Parsing XHTML with E4X in AS3
Gaia has an SEO feature that parses copy from the XHTML page and loads it into Flash. In AS3, it uses E4X. There are a few important things to know when parsing in XHTML using E4X.
First, you need to turn off ignoreWhitespace and prettyPrinting. The reason for doing this will be explained below.
XML.ignoreWhitespace = false; XML.prettyPrinting = false;
Next, you need to set the default xml namespace to the xhtml namespace. This is one of the trickier parts for those unfamiliar with namespaces. If you don't do this, you won't be able to parse the XHTML.
default xml namespace = new Namespace("http://www.w3.org/1999/xhtml");
Then, you wrap the loaded html into an XML object. In this example, event.target.data is from the Event.COMPLETE of a URLLoader.
var html:XML = XML(event.target.data);
Now comes the fun part. Since valid XHTML is technically XML, E4X is able to parse through it exactly the same. In Gaia, I'm searching the XHTML page for a <div> with an id of "copy" to extract all the <p> tags out of it.
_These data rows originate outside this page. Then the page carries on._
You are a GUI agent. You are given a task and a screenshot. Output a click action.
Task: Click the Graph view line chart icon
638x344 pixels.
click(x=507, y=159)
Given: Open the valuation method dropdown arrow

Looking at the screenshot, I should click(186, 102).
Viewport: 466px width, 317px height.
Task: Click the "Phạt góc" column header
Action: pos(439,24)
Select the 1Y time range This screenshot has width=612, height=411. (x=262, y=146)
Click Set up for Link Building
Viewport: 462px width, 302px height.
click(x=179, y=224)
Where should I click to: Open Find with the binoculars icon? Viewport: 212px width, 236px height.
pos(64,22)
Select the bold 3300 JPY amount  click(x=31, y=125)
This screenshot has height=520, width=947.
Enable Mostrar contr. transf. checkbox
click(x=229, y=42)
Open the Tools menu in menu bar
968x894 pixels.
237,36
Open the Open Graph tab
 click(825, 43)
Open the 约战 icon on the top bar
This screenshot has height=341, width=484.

Using E4X's descendant syntax, it's easy!
var copyTags:XMLList = html..div.(hasOwnProperty("@id") && @id == "copy")..p;
The above line of code searches all the div tags of the html file html..div for one that has an attribute called id hasOwnProperty("@id") and whose id attribute has a value of copy @id == "copy". Once it finds it, it returns an XMLList of all the <p> tags inside that div by using the descendant syntax ..p.
Now here's the tricky part. E4X was not specifically meant to parse XHTML, particularly node values with other tags inside them, such as paragraph tags. Inside <p> tags, XHTML often has other tags like <font>, <strong> and <em>. E4X sees these tags as child nodes, not part of the node value of the <p> tag. In order to get around this, you have to iterate through the children of the <p> tag and concatenate them manually.
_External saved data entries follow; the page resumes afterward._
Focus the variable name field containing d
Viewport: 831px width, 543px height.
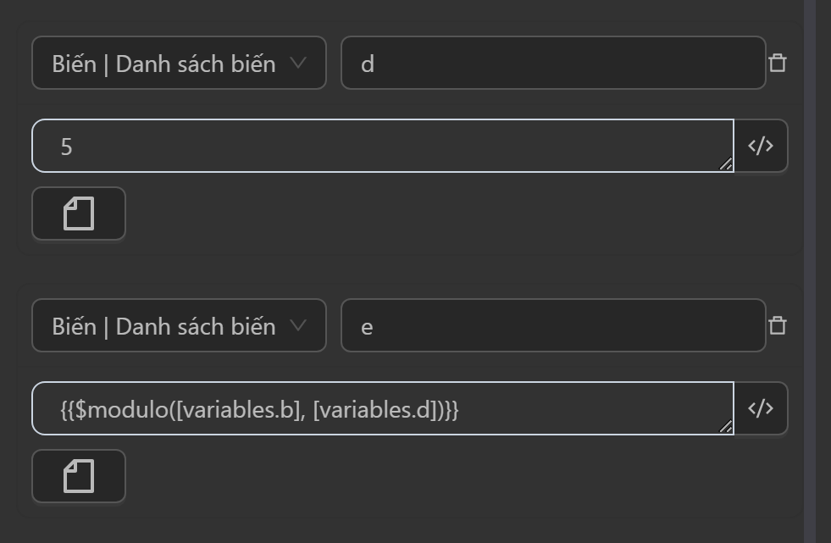pos(553,64)
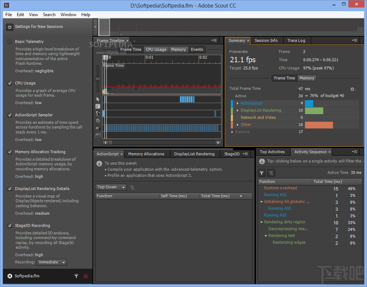This screenshot has width=367, height=287.
Task: Click the filter funnel in Activity Sequence panel
Action: (x=262, y=173)
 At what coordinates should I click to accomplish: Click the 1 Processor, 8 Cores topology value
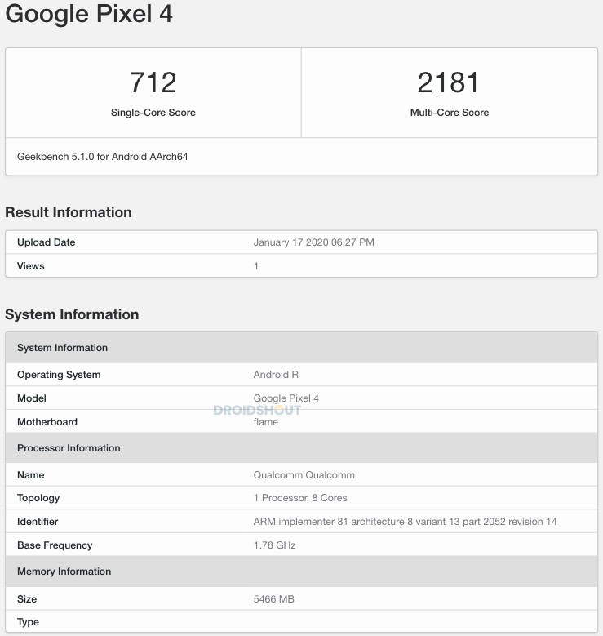pos(300,498)
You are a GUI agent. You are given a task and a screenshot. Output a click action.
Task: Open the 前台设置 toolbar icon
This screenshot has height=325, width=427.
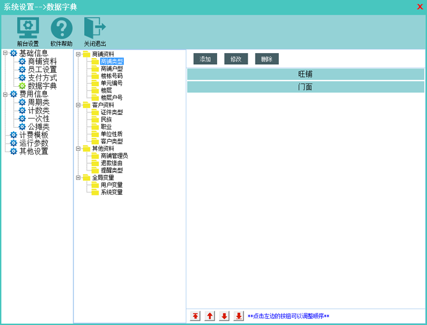pos(27,29)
For instance, if your <p> tag looked like this:
<p>This is <strong>bold</strong> text.</p>
The children(), represented as an Array, would be:
["This is", "<strong>", "bold", "</strong>", " text."];
Here's the code to parse and concatenate the node value of the entire <p> tag.
// get the first p node var copyTag:XML = copyTags[0]; var str:String = ""; var len:int = copyTag.children().length(); for (var i:int = 0; i < len; i++) { // concatenate each child str += copyTag.children()[i].toXMLString(); }
Unfortunately, E4X is going to inject the namespace into any tags inside the <p> tag, including the <strong> tag, resulting in your output looking like this:
"This is <strong namespace="http://www.w3.org/1999/xhtml">bold</strong> text."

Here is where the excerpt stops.